*** Opening of Dataset entries ***

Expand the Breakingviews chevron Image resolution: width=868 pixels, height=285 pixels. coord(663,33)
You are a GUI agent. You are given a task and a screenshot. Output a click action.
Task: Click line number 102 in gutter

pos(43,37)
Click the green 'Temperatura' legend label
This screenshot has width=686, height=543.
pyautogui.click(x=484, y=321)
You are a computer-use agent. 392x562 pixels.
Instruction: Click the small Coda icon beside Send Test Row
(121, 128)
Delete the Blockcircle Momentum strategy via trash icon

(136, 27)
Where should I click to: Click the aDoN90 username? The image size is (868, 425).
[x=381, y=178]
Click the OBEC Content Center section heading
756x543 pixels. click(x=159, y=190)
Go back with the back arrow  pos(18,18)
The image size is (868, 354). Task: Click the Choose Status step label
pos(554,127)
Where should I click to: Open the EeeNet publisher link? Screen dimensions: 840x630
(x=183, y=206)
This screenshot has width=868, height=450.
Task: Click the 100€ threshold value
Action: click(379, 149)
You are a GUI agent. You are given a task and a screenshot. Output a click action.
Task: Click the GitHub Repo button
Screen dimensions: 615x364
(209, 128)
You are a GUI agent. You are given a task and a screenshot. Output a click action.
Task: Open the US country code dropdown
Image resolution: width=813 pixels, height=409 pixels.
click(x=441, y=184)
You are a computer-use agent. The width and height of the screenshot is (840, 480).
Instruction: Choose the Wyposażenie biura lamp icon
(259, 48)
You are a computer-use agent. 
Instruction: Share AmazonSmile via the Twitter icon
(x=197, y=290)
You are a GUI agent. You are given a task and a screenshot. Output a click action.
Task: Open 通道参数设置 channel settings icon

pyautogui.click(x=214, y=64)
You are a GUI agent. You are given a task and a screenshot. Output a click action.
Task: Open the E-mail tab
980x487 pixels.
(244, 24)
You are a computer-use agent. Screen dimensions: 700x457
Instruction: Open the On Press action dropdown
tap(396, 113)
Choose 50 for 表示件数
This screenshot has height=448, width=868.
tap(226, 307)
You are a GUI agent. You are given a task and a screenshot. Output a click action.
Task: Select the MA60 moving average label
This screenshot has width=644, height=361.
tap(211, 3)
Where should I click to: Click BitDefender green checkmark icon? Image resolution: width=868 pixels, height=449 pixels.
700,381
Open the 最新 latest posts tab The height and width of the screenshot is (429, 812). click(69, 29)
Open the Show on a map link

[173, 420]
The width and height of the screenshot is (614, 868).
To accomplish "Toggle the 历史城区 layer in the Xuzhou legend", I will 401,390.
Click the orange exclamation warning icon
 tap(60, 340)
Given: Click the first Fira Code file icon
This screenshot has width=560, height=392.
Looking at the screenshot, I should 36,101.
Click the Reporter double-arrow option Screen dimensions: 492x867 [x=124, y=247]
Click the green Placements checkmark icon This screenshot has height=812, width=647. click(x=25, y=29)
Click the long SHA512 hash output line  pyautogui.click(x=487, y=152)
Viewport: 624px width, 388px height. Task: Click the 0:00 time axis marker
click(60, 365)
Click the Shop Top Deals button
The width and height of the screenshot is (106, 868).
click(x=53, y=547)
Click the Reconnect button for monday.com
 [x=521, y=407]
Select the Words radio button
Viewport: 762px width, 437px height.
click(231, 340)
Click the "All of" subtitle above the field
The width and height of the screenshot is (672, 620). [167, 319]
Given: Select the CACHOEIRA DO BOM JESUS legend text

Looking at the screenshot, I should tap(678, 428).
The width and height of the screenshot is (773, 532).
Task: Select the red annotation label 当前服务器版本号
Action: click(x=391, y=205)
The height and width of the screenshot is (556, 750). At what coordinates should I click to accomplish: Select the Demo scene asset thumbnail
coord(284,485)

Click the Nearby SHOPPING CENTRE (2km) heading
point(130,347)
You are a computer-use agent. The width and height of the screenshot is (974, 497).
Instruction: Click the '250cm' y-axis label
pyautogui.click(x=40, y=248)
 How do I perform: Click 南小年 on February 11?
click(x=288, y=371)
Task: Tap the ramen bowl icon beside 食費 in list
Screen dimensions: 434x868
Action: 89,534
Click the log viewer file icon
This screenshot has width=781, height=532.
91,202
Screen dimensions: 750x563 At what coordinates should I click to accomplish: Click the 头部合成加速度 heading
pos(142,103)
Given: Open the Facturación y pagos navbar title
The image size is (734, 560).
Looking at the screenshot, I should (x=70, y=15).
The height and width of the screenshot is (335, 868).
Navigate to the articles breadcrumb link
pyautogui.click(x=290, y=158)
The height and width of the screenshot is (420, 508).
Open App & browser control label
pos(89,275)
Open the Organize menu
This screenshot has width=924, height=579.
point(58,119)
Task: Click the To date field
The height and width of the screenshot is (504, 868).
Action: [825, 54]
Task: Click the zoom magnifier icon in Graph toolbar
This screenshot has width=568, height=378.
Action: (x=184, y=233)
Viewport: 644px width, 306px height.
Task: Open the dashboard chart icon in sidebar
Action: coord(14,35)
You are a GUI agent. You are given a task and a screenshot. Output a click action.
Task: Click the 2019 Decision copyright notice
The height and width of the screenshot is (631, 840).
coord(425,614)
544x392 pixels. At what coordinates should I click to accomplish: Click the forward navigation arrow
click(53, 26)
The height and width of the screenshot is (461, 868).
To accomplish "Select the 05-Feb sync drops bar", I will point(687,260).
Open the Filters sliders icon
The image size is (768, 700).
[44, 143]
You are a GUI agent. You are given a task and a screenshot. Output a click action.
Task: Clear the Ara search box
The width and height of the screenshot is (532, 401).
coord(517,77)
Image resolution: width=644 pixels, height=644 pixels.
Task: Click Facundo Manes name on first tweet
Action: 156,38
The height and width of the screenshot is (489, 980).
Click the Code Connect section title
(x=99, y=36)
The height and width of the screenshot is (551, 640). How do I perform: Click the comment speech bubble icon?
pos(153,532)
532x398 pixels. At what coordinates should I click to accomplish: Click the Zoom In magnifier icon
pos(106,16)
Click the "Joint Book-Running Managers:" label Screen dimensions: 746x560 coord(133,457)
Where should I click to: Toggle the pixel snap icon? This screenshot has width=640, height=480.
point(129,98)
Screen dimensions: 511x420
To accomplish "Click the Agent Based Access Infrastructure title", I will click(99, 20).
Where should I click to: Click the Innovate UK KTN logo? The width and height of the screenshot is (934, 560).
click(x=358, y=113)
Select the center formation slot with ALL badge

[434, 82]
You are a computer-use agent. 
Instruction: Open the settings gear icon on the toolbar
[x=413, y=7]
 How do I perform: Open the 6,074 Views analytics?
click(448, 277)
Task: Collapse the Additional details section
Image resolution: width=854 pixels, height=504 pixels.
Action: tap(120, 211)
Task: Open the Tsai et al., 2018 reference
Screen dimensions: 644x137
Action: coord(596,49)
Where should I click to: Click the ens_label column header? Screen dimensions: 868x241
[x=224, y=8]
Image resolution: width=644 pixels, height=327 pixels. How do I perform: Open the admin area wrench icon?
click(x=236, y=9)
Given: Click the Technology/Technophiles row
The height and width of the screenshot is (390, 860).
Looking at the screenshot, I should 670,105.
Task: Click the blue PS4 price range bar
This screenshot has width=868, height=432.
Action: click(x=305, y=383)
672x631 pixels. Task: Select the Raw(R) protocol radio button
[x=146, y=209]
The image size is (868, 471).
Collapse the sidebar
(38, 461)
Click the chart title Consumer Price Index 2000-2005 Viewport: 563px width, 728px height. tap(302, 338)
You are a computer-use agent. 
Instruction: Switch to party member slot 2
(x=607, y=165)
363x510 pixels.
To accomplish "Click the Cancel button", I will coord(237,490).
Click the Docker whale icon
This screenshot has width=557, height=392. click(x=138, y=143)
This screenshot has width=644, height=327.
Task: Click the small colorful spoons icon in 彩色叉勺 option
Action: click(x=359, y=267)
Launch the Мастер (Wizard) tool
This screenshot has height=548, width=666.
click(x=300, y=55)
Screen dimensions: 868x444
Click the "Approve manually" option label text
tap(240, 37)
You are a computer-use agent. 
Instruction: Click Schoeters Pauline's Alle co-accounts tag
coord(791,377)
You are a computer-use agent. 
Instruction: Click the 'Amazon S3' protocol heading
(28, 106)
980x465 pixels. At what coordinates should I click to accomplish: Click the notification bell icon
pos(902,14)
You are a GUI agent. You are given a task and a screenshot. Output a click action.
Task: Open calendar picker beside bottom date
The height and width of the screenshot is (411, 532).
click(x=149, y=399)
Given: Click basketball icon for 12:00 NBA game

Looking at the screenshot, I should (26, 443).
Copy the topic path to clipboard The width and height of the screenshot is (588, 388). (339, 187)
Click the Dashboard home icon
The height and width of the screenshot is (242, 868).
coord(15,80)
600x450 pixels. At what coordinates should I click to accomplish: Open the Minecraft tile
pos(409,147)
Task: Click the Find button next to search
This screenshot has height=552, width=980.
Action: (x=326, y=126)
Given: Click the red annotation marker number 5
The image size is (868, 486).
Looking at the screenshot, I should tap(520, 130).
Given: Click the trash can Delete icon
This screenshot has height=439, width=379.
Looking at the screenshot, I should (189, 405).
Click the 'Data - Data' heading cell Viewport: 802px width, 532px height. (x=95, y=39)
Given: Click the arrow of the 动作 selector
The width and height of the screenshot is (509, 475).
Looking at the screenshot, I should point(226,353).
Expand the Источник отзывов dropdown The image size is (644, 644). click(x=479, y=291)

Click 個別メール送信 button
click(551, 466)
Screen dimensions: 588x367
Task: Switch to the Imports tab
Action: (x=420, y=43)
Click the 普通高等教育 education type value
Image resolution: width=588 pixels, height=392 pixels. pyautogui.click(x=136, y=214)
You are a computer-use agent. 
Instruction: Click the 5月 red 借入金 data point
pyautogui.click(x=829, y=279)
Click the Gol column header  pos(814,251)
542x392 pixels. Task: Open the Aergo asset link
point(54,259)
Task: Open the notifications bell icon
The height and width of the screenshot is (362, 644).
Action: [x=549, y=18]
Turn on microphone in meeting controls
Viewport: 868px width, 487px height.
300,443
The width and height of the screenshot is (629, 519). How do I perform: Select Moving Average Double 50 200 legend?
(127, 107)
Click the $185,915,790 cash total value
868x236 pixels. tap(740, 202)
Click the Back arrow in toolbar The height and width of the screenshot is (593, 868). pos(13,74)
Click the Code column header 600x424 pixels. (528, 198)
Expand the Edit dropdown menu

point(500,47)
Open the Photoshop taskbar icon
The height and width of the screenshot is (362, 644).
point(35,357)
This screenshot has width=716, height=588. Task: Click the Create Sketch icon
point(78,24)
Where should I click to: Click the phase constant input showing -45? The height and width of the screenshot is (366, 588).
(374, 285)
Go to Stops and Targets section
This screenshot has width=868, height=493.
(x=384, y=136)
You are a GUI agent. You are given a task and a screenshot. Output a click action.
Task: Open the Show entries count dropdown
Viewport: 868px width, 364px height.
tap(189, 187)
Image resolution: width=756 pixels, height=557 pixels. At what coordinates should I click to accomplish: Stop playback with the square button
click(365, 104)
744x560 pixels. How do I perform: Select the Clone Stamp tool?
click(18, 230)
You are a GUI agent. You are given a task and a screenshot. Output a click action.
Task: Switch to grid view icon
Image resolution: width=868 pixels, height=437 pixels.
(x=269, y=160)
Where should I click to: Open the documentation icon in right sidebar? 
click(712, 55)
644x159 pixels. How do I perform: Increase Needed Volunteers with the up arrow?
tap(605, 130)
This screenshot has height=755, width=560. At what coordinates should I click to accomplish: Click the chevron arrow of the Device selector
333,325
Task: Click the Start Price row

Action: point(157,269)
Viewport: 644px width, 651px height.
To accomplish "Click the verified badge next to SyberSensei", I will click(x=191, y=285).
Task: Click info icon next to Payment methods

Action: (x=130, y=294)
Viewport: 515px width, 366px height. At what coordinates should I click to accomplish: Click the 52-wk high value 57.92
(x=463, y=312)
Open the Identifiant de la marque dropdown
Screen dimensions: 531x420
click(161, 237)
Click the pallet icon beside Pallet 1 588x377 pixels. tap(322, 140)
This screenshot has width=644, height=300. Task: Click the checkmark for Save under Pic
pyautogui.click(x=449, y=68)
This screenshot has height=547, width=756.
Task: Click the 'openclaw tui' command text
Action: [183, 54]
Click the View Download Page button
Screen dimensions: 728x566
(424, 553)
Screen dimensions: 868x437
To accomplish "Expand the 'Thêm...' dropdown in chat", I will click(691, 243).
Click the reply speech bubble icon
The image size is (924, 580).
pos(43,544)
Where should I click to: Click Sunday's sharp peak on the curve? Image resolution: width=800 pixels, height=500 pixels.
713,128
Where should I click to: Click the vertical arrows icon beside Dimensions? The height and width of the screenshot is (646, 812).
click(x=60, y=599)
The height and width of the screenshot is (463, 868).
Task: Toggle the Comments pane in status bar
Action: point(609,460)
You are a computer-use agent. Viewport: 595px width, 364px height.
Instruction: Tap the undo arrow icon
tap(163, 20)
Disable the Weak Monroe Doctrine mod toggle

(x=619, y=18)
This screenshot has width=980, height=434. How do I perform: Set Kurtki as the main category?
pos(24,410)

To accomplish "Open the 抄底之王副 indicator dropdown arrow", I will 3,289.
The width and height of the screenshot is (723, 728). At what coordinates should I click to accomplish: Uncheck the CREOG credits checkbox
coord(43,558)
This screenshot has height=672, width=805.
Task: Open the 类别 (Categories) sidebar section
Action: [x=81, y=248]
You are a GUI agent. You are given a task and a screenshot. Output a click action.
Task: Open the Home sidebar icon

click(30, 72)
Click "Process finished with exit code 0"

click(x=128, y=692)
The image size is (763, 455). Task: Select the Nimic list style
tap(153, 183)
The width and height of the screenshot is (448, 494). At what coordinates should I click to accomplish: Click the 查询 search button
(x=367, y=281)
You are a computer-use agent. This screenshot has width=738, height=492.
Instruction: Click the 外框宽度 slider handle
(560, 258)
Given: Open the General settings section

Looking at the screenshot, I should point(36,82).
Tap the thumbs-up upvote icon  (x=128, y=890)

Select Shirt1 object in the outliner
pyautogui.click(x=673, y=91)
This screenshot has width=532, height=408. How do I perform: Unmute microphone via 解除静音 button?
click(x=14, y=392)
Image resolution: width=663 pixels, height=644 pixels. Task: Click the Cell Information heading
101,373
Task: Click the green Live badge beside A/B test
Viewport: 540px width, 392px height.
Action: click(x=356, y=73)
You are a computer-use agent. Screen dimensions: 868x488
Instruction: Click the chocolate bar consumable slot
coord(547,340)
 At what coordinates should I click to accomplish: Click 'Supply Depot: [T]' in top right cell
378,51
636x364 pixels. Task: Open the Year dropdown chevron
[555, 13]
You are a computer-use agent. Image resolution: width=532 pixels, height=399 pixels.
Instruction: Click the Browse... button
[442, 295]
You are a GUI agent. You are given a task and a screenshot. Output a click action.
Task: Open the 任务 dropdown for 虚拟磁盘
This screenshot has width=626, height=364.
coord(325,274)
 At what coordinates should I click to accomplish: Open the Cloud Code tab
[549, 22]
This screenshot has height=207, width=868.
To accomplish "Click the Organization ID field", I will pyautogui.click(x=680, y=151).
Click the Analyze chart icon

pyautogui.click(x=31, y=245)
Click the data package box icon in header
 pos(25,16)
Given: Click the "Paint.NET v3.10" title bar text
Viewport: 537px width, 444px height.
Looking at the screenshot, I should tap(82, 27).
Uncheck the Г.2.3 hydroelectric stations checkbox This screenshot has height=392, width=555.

*** Close of Dataset entries ***

• [What you need to do]: Could you report how many lines of the entries include the word "date"? Only the number is needed.

• [Response area]: 2